Sie wissen doch, dass die Interessenlagen der Länder völlig unterschiedlich sind. Wir haben heute Morgen in der Haushaltsdebatte ausführlich über den Länderfinanzausgleich gesprochen. Das gegenwärtige Erbschaftsteueraufkommen ist sehr unterschiedlich verteilt. Insgesamt sind es auf nationaler Ebene 0,8 %. In den alten Bundesländern sind es 2,6 % – jeweils bezogen auf das Gesamtsteueraufkommen –, und in den Ostländern sind es 0,25 %. Das heißt, dass es Länder gibt, die überhaupt kein Interesse daran haben, Steuern zu generieren. Das haben wir auch jetzt schon bei anderen Steuerarten, und das würden wir bei einer Steuergesetzgebungskompetenz für die Erbschaftsteuer dann noch verstärken. Das kann also nicht der Weg sein.Es kann allenfalls sein,dass die FDP auf diesem Wege die Abschaffung erreichen will.

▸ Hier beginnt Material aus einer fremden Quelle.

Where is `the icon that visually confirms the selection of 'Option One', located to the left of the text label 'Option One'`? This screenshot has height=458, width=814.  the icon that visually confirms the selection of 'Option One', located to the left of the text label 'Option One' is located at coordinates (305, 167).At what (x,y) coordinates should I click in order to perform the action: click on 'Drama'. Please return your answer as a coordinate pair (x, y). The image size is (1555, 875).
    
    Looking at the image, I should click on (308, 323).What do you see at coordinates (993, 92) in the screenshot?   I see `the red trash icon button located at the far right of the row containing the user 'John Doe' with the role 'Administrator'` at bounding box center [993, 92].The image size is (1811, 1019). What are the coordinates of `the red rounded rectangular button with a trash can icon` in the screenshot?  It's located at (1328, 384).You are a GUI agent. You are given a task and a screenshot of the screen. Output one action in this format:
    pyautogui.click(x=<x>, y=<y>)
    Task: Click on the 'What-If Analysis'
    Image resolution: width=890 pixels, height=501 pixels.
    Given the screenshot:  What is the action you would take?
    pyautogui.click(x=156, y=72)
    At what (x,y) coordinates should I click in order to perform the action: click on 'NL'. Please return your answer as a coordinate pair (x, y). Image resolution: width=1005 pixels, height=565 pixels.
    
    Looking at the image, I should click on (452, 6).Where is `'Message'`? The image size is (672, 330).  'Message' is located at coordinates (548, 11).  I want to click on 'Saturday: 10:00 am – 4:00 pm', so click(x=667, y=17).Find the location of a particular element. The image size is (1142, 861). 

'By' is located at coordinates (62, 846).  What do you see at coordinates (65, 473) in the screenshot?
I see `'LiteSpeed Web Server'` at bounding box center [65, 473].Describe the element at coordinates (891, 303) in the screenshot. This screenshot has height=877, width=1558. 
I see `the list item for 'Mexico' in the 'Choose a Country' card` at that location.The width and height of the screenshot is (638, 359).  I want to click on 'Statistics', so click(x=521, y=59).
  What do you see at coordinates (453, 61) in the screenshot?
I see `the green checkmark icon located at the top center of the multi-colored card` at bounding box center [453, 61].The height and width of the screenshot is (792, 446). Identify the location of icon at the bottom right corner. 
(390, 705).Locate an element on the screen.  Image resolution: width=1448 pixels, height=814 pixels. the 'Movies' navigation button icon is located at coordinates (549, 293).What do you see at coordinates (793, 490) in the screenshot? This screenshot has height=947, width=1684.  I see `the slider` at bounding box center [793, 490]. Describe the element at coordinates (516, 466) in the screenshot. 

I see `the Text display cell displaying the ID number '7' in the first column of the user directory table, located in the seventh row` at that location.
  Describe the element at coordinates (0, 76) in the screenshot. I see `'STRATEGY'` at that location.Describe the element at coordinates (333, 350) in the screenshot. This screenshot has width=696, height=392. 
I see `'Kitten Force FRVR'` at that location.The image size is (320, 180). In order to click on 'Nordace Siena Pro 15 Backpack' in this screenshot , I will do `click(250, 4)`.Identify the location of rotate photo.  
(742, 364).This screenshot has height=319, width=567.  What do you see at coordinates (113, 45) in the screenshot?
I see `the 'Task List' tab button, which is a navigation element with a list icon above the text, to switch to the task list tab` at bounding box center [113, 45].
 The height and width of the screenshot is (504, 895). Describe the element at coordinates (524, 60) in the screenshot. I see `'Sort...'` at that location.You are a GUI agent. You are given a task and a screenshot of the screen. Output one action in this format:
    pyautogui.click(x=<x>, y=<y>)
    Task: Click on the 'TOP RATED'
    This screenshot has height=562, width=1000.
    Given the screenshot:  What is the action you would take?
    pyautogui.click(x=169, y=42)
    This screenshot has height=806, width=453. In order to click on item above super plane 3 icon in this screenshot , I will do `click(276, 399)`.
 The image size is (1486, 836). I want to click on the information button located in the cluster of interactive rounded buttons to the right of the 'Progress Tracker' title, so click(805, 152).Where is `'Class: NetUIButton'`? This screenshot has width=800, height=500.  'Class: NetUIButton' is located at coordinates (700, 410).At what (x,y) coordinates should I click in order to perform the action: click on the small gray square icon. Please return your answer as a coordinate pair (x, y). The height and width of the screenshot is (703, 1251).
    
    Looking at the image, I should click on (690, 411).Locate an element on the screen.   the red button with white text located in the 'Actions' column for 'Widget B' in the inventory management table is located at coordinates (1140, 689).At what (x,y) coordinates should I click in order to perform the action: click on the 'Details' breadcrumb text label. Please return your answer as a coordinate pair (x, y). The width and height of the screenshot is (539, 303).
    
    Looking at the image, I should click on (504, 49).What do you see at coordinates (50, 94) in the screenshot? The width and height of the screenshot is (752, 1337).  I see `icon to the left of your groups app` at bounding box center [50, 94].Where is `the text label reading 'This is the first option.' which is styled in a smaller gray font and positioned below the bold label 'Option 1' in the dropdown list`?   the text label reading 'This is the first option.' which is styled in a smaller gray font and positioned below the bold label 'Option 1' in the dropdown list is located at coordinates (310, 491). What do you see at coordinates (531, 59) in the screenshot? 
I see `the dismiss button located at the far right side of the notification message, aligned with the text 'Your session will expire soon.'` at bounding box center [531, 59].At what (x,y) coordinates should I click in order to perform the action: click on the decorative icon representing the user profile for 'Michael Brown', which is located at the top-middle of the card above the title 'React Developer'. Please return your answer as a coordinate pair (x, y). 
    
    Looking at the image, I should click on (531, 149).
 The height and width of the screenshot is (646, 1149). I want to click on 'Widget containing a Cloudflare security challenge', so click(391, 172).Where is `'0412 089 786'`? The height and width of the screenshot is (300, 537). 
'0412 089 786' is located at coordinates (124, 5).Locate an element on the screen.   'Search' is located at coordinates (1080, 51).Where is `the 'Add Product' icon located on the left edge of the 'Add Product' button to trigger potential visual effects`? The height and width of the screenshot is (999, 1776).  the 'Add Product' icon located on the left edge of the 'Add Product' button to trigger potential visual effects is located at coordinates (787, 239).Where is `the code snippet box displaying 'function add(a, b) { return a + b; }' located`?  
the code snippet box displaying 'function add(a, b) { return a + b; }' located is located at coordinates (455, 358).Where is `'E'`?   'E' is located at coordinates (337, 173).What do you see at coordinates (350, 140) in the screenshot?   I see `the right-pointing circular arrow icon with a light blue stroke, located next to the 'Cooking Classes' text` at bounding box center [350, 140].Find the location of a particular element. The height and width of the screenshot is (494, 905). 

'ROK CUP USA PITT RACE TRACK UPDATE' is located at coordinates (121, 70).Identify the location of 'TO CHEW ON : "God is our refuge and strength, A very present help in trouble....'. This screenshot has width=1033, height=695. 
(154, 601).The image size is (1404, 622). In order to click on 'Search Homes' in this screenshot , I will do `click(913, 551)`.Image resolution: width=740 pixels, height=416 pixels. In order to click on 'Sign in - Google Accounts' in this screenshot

Herr von Hunnius, Herr Hahn, zur Abschaffung der Erbschaft- und Schenkungsteuer sage ich: Natürlich gibt es auch in unseren Reihen gewisse Sympathien dafür. Es ist doch gar keine Frage, dass man darüber diskutieren kann, diese Steuer komplett abzuschaffen.

(Roland von Hunnius (FDP): Immerhin!)

Einer besonderen Attraktivität hat sie sich zeit ihres Lebens nicht erfreut. Herr von Hunnius hat sie zu Recht als Oldtimer bezeichnet. Sie geht nämlich auf den Erbschaftszehnten zurück, den die fränkischen Könige schon im neunten Jahrhundert erhoben haben. Das ist also eine Steuer mit einer viel längeren Geschichte als beispielsweise die Mehrwertsteuer. Die Geschichte hat eben bei den GRÜNEN und der FDP eine große Rolle gespielt. Sicherlich kann man über eine komplette Abschaffung nachdenken. Das hat der Kollege Meister getan, und das muss auch möglich sein.

Aber man muss dann doch auch über die Konsequenzen nachdenken. Das hat meiner Ansicht nach Frau Erfurth zu Recht angesprochen. Dann muss auch über Kompensation gesprochen werden. Oder Sie als Freie Demokraten sind so, wie Sie das bei der Mehrwertsteuererhöhung und bei vielen anderen Steuern machen wollten, bereit, ersatzlos darauf zu verzichten. Dass das aber in unseren Staatswesen so nicht funktioniert, müsste Ihnen klar sein.